▶ [Problem details]:
Swap "image size" for "image dimensions" wherever it occurs in the entries below, and reproduce every line otherwise unchanged.

--- start Dataset records ---

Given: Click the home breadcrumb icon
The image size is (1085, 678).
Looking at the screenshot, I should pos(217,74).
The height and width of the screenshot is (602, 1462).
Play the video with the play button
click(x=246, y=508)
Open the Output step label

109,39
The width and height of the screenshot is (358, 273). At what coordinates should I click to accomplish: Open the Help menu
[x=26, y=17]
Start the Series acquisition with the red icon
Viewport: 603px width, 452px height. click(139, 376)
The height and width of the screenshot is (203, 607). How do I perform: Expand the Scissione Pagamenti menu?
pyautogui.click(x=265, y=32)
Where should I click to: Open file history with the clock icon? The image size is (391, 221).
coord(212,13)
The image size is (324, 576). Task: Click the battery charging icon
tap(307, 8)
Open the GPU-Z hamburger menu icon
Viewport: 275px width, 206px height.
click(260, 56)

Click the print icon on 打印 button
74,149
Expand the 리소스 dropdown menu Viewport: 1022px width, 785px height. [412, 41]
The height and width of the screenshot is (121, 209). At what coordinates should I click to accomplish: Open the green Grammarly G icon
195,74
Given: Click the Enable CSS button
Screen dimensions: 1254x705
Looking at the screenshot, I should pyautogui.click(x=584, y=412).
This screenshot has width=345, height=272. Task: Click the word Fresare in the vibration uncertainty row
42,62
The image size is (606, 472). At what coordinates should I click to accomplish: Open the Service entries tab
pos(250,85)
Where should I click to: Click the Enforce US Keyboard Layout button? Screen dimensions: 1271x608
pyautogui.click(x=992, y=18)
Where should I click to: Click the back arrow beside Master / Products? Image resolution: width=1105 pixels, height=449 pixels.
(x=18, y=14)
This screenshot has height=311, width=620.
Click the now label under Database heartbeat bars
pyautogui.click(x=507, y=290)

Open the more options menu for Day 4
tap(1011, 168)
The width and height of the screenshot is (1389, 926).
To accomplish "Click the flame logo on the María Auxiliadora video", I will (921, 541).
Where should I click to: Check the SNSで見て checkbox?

--- end Dataset records ---

▶ [Solution to this task]:
Given: Click the home breadcrumb icon
The image dimensions is (1085, 678).
Looking at the screenshot, I should pos(217,74).
The height and width of the screenshot is (602, 1462).
Play the video with the play button
click(x=246, y=508)
Open the Output step label

109,39
The width and height of the screenshot is (358, 273). At what coordinates should I click to accomplish: Open the Help menu
[x=26, y=17]
Start the Series acquisition with the red icon
Viewport: 603px width, 452px height. click(139, 376)
The height and width of the screenshot is (203, 607). How do I perform: Expand the Scissione Pagamenti menu?
pyautogui.click(x=265, y=32)
Where should I click to: Open file history with the clock icon? The image dimensions is (391, 221).
coord(212,13)
The image dimensions is (324, 576). Task: Click the battery charging icon
tap(307, 8)
Open the GPU-Z hamburger menu icon
Viewport: 275px width, 206px height.
click(260, 56)

Click the print icon on 打印 button
74,149
Expand the 리소스 dropdown menu Viewport: 1022px width, 785px height. [412, 41]
The height and width of the screenshot is (121, 209). At what coordinates should I click to accomplish: Open the green Grammarly G icon
195,74
Given: Click the Enable CSS button
Screen dimensions: 1254x705
Looking at the screenshot, I should pyautogui.click(x=584, y=412).
This screenshot has width=345, height=272. Task: Click the word Fresare in the vibration uncertainty row
42,62
The image dimensions is (606, 472). At what coordinates should I click to accomplish: Open the Service entries tab
pos(250,85)
Where should I click to: Click the Enforce US Keyboard Layout button? Screen dimensions: 1271x608
pyautogui.click(x=992, y=18)
Where should I click to: Click the back arrow beside Master / Products? Image resolution: width=1105 pixels, height=449 pixels.
(x=18, y=14)
This screenshot has height=311, width=620.
Click the now label under Database heartbeat bars
pyautogui.click(x=507, y=290)

Open the more options menu for Day 4
tap(1011, 168)
The width and height of the screenshot is (1389, 926).
To accomplish "Click the flame logo on the María Auxiliadora video", I will (921, 541).
Where should I click to: Check the SNSで見て checkbox?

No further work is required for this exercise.